I woke up and looked at the clock… not quite 6:00 am.

*groan*

But I am up… and awake… so moving on.  Laying in bed after I am awake does nothing good for me.

This morning I am going to work on a little out-door project, still trying to find the best place to put Justin’s bench and think I have a plan.

Book JOurney, Justin DeChantal, Sheila DeChantal

I found some perennials on sale last weekend and today I plan to dig out this section of lawn and lay down dirt and plant these lovelies around the bench.  I will do that sooner rather than later trying to avoid the high temps of the sun.  I am looking forward to seeing the final look of this.
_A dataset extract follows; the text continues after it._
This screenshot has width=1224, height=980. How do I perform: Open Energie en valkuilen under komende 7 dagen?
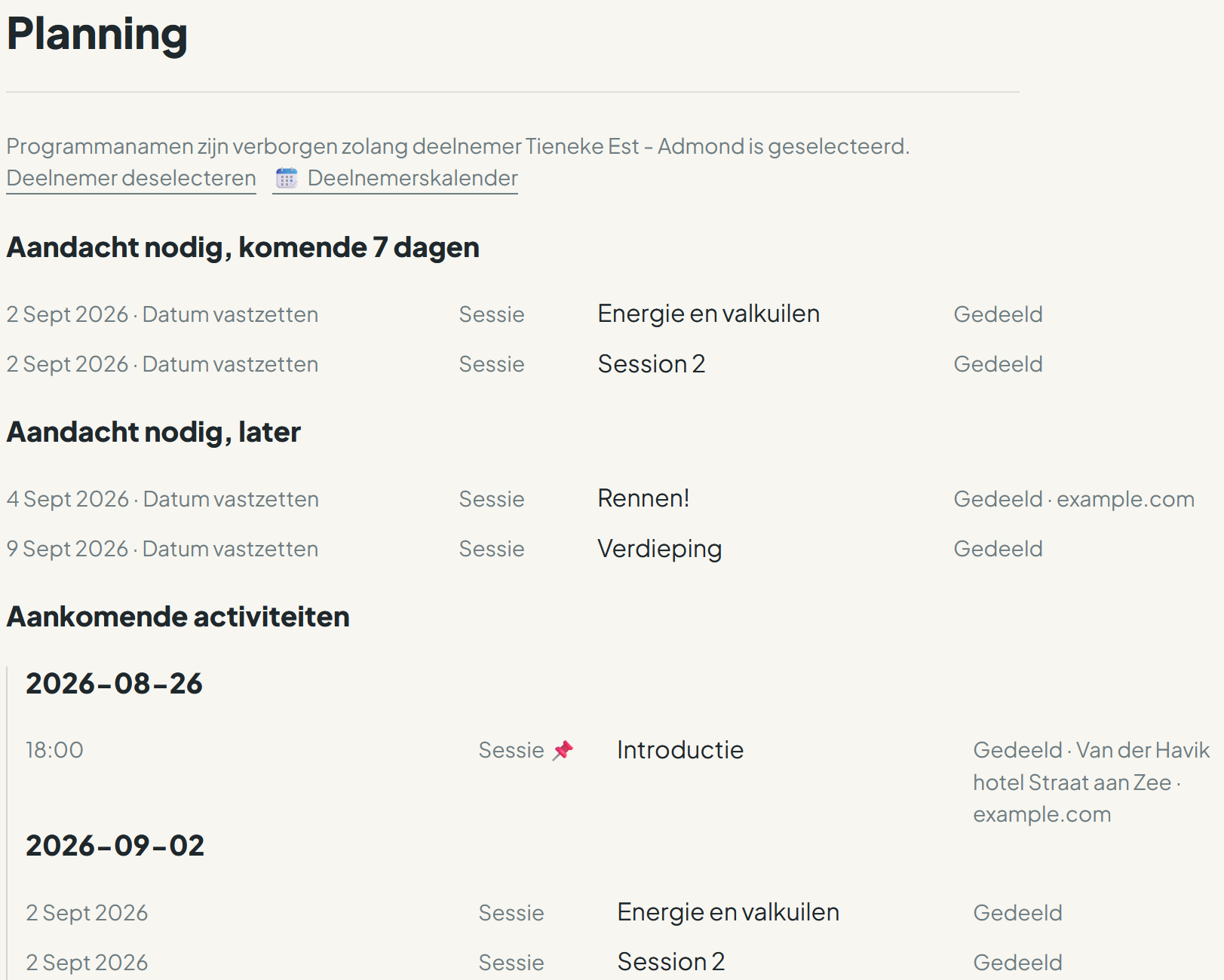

While doing this I will finish up listening to Down The Rabbit Hole by Holly Madison (yeah – pleasantly surprised on this one!)  and afterwards finishing up Whisper Beach which I tried to complete last night but was just too tired to finish.  I have a coffee date early afternoon and maybe if Al gets home at a decent time we can go to a movie tonight.

Tomorrow we have a birthday party for a friend, and Sunday I have a morning road trip to St Cloud and then an afternoon birthday party for a child.

It sometimes amazes me how the world doesn’t stop and I have to find a way to hop back on the merry-go-round of life.  I do what I can and try to make appearances but at the same time know that when I am done I need to be done and I make no excuses for that.

Going into the weekend, what books/audio are accompanying you?